Posted by Resident 1-Adobe Meadows
a resident of Adobe-Meadow
on Aug 17, 2023 at 11:55 am

Resident 1-Adobe Meadows is a registered user.

Consultants - Looking at the PACC meetings the members are continually surprised by what the consultants are leaving out of their presentations - or the presentations have little to do with the topic on the table. How do we end up with consultants? Do we look for then or do they look for us and pitch some idea. Are they someone's
Any and every agreement has a Statement of Work (SOW) - what the job is - and list of deliverables. Also a termination clause if they are not performing in accordance with the SOW.

I am assuming that the City Manager and City lawyer prepare the contracts and review for accuracy before putting up for a vote by the PACC members. The PACC members need to review to verify that what the consultant is selling is what we need or want. No Surprises when they present their findings.

In this situation we would do better with a council of business owners who meet regularly to instruct each other, help each other, as each success in the city builds other successes. They understand the current problems the city is facing.

It is insulting when the city goes outside to say what we need. The consultants missed every opportunity and did not deliver. They need to go.

Posted by Online Name
a resident of Embarcadero Oaks/Leland
on Aug 17, 2023 at 12:24 pm

Online Name is a registered user.

Yup. Totally backward.

While I agree with Rita that "I rarely go to University Ave.. why? because there is nothing there" I do like to eat out and we regularly meet friends for lunches and dinners each month. Rarely do we end up on University Ave, preferring Cal Ave, Menlo Park, Los Altos, Redwood City and even restaurants south of 85.
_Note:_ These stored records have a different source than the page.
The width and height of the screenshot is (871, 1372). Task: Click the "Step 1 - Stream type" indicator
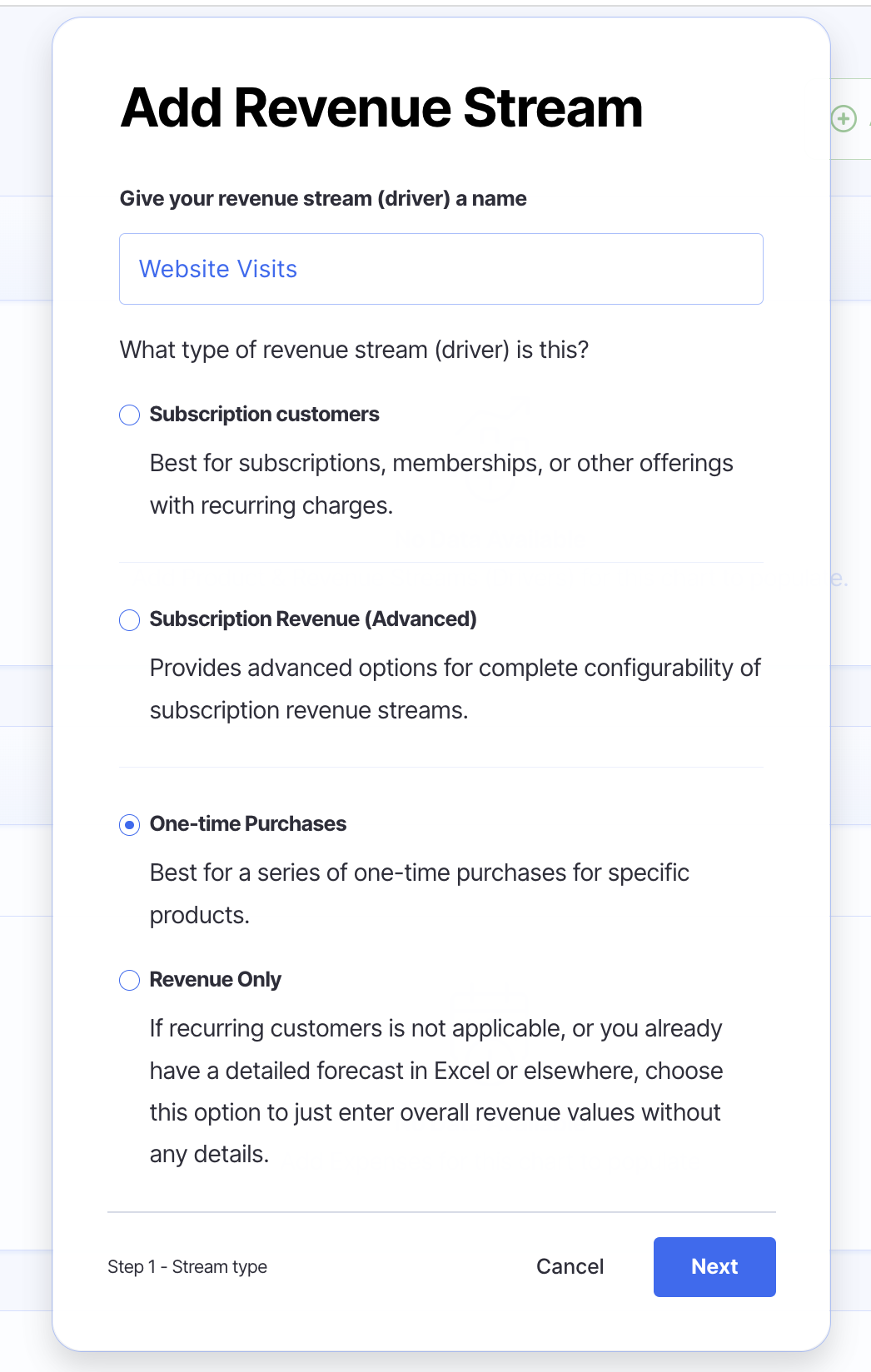tap(187, 1267)
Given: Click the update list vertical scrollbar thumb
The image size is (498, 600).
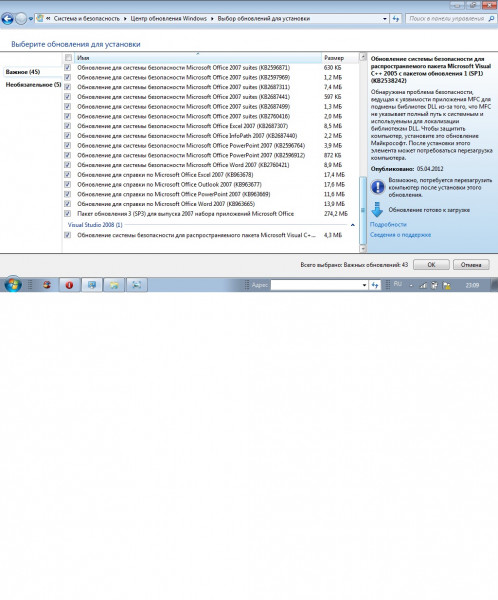Looking at the screenshot, I should tap(362, 210).
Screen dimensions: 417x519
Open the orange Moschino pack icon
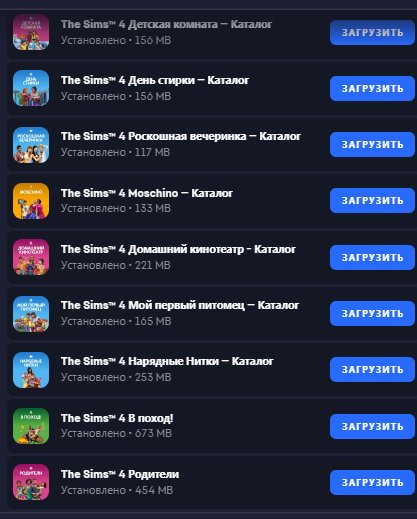pos(31,201)
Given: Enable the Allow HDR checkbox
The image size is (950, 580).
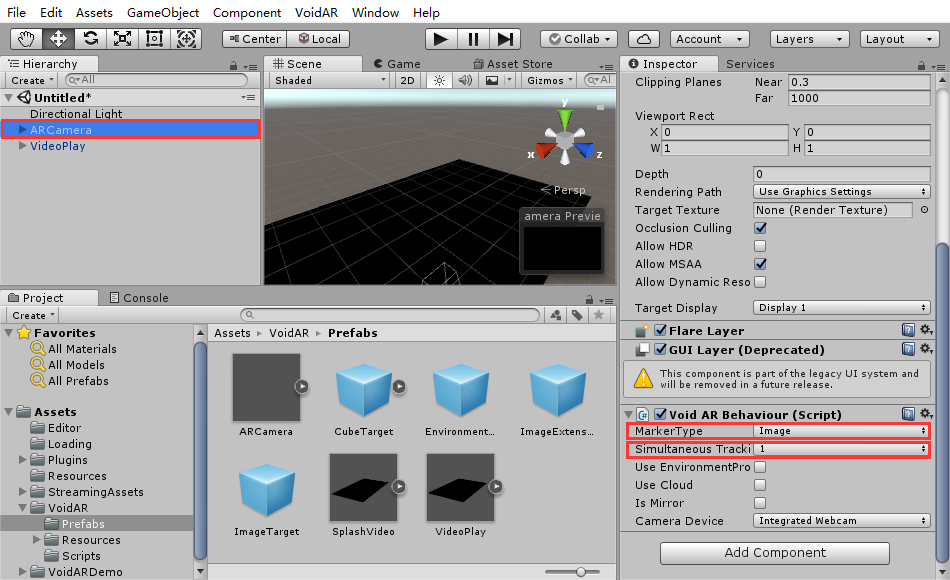Looking at the screenshot, I should (x=760, y=246).
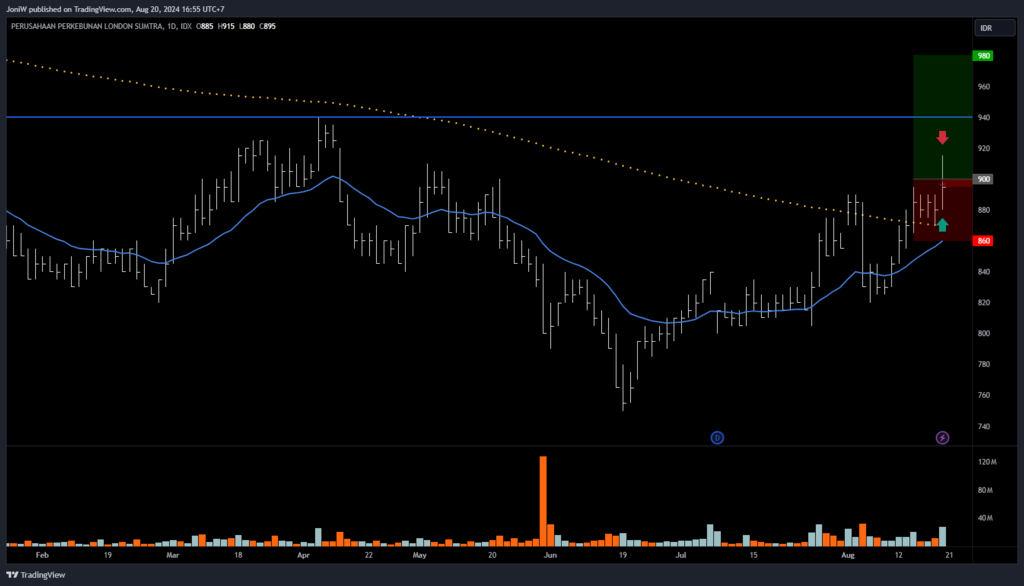Open the IDR currency selector
This screenshot has height=586, width=1024.
coord(984,27)
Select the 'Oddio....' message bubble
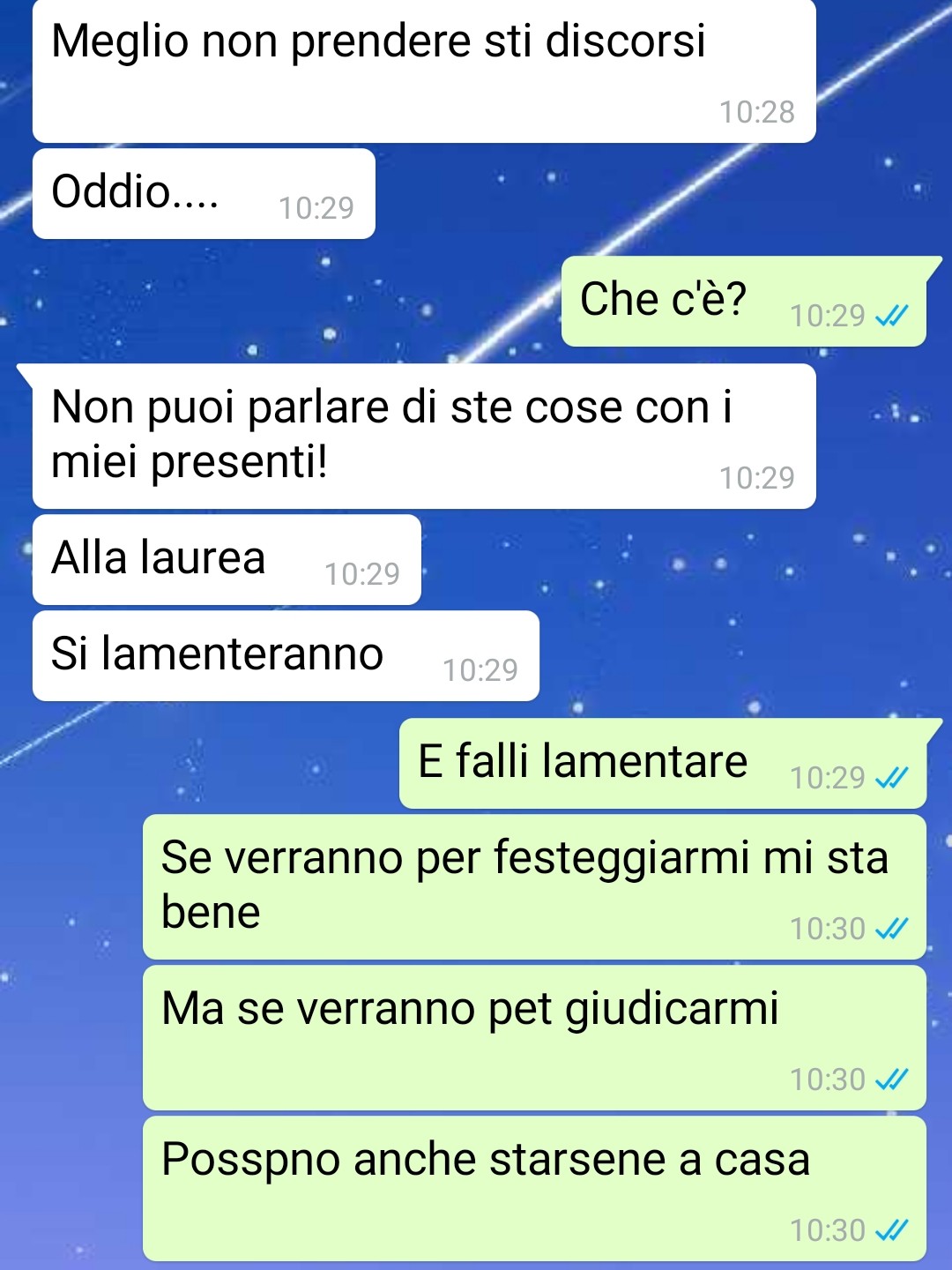This screenshot has width=952, height=1270. (204, 193)
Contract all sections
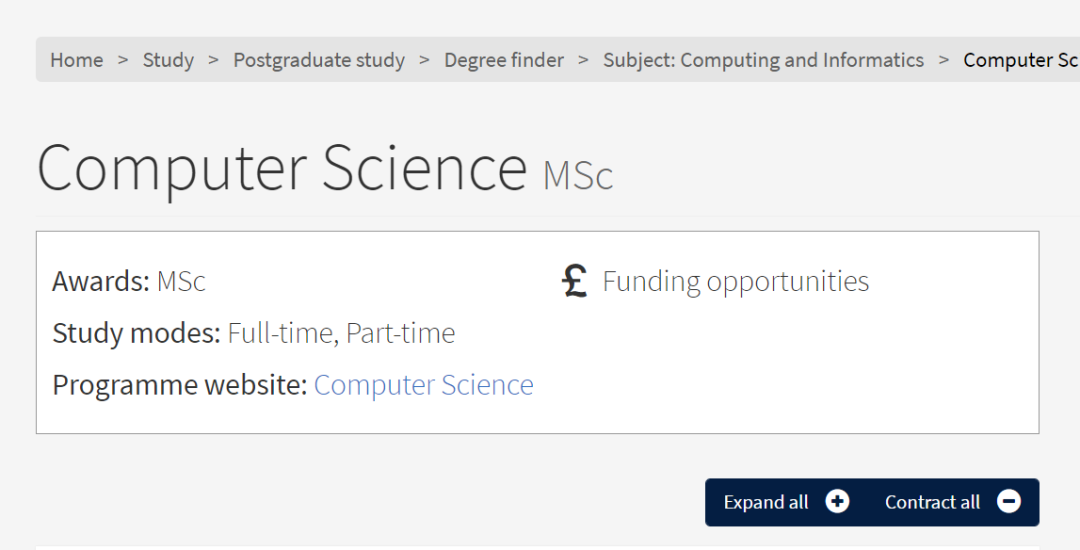The image size is (1080, 550). pyautogui.click(x=953, y=502)
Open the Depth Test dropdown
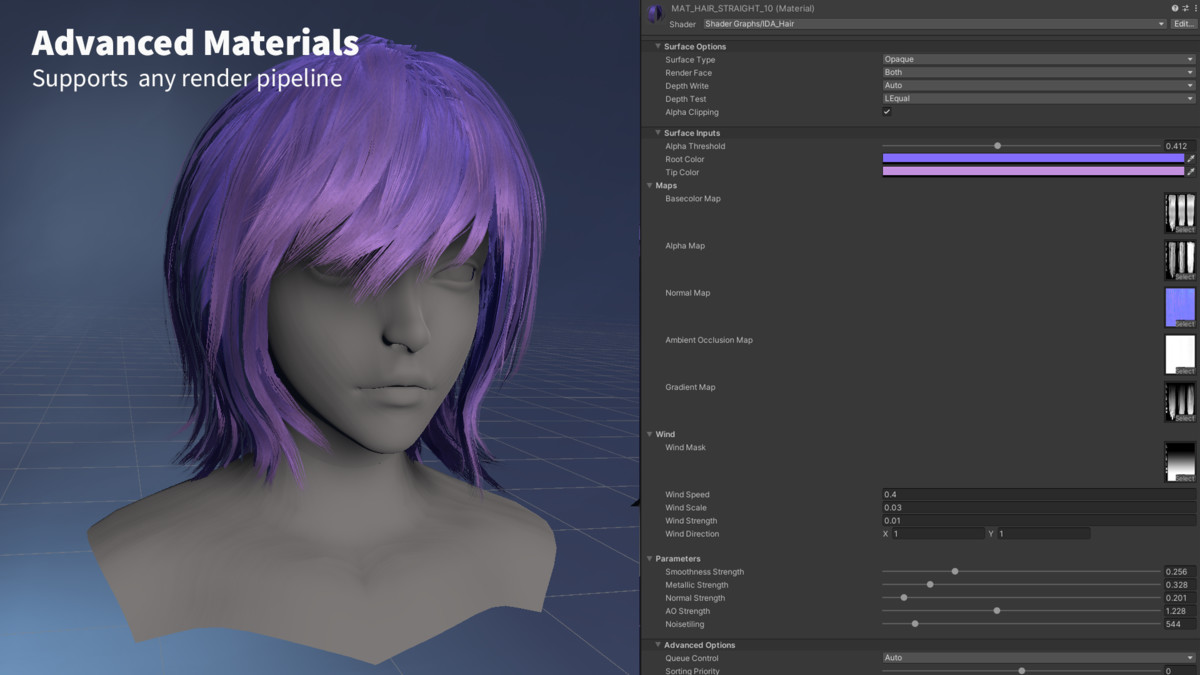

A friend recently recommended a clothes shop with branches in PA and Menlo Park and I'm going to the one in Menlo Park. Why? Because I can more easily take care of multiple errands there with convenient parking, a variety of retailers and restaurants and clean streets.

MP and Los Altos still have clothes shop whereas PA keeps losing theirs -- J Foss, Footwear Etc. and others. MP's got 2 books stores whereas PA now only has Bell's. They have a variety of retail including shoe shops which PA recently lost specifically because of huge rent increases (Footwear Etc.) I can park in the bank lot whereas PA BofA made parking difficult by placing boulders in their former parking AND discouraging potential shoppers from parking in their garage for too long -- so no time for lunch or shopping.

It's easier and faster to shop the MP Trader Joe's than the closer one at Town & Country with all the Embarcadero traffic jams -- that's before years of Casti construction make Embarcadero even worse.

The MP merchants like Bistro Vida have invested in their community by sponsoring night markets (Weds) much like Los Altos has done on with its Thursday afternoon/evening market. Markets like that -- unlike the proposed silly streetscapes -- actually attract potential shoppers.

And neither have downtown first floor gyms where people are sweating full view of passing pedestrians. But PA DOES have lots of offices and "fake retail" like Institute For The Future that replaced REAL retailers.

Anyone want a dozen multi-client studies and a pound of PowerPoints? Didn't think so.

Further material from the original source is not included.